Perché la caccia ai troll russi rischia di trasformarsi in un narcotico per i benpensanti

Il commento di Gianfranco Polillo sul caso controverso dei troll che avrebbero fomentato un attacco via Twitter contro il Quirinale

La caccia ai troll russi – il titolo di un prossimo film d’avventura – rischia di trasformarsi in un narcotico potente per i benpensanti. Alimenta l’illusione che le grandi trasformazioni politiche che stanno investendo l’Occidente – Stati Uniti in testa – siano il frutto della semplice manipolazione culturale. E non la conseguenza di fenomeni profondi che hanno scavato negli assetti dell’economia, mettendone in luce contraddizioni e criticità.

Che un effetto gregge nella diffusione delle fake news vi sia stato è altamente probabile. Che abbia prodotto le conseguenze temute è, invece, tutto da dimostrare. Limitarsi a constatare la grande diffusione dei social network serve a poco.

L’indagine dovrebbe riguardare la diversa tipologia degli utilizzatori. Un conto sono gli analfabeti di ritorno. Quelli, per intenderci, che non leggono un libro, che considerano la carta stampata sterco del demonio, che guardano all’informazione professionalizzata, in Tv ed altrove, come dominata da poteri opachi.

Altro conto è chi usa internet per la velocità che garantisce nella selezione delle notizie e per integrare il proprio retroterra culturale. In questo secondo caso è facile distinguere il grano dal loglio. Vedere quando si è di fronte ad una montatura senza capo né coda come fu la richiesta di impeachment, avanzata da Luigi Di Maio, contro il presidente della Repubblica. E solo dopo rilanciata sul web, ad opera di ingenui e manipolatori.

Questa varietà nel mondo dei cyber nautici dovrebbe invitare alla prudenza, onde evitare possibili reazioni incontrollate. Altrimenti si fornirebbero armi a chi vuole controllare la rete – avviene in molti Paesi dalle fragili strutture democratiche – per combattere non tanto le fake news di regime.

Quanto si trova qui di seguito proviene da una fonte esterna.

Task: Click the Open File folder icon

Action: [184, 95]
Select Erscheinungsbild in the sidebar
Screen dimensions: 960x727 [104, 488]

Quanto la libera critica contro il dispotismo. Se queste considerazioni hanno un loro fondamento, ne deriva che non c’è nulla di nuovo sotto il sole. La manipolazione è stata sempre una caratteristica del nostro tempo. Utilizza solo i diversi strumenti di cui dispone. Naturalmente l’impatto può essere diverso. Ma senza un’indagine approfondita è difficile stilare una possibile classifica.

Con l’avvento della televisione, un profondo conoscitore di quello strumento, come Jader Jacobelli, era solito mettere in guardia contro la potenza comunicativa di quel mezzo. Entrava di soppiatto nelle case degli spettatori. Ne condizionava la capacità critica con la potenza delle immagini. Trasmetteva un messaggio omologante al quale era difficile resistere. Oggi, secondo le critiche ricorrenti, anche questo mezzo è superato dal fuoco dei social network. Di nuovo le vecchie categorie di Umberto Eco: apocalittici e integrati.

È la storia che si ripete, con ben poche varianti. Ma con un effetto placebo che è bene non trascurare. Lo smottamento politico, in Italia, in Europa e nelle altre grandi Nazioni dell’Occidente, è stata conseguenza delle grandi trasformazioni strutturali che ne hanno colpito il cuore. All’origine del quale sono le grandi contraddizioni di una globalizzazione che va esaminata in tutte le sue luci ed ombre. Se è vero che essa ha prodotto ricchezza e benessere in alcune parti del mondo: soprattutto il Sud est asiatico.

Nelle vecchie cattedrali del benessere novecentesco, i risultati sono stati ben diversi. Una concorrenza, il più delle volte unfair, ha comportato la chiusura di attività produttive divenute, improvvisamente, obsolete. Forse ci voleva più tempo prima di abbassare la guardia delle tariffe doganali, per consentire i necessari processi di riconversione produttiva. Ed anche più lungimiranza da parte delle relative classi dirigenti. Basti pensare alle conseguenze della crisi finanziaria, dovuta al fallimento della Lehman Brothers. Far finta che tutto ciò possa essere facilmente archiviato per fomentare la caccia ai troll russi è solo un atto di ordinaria follia.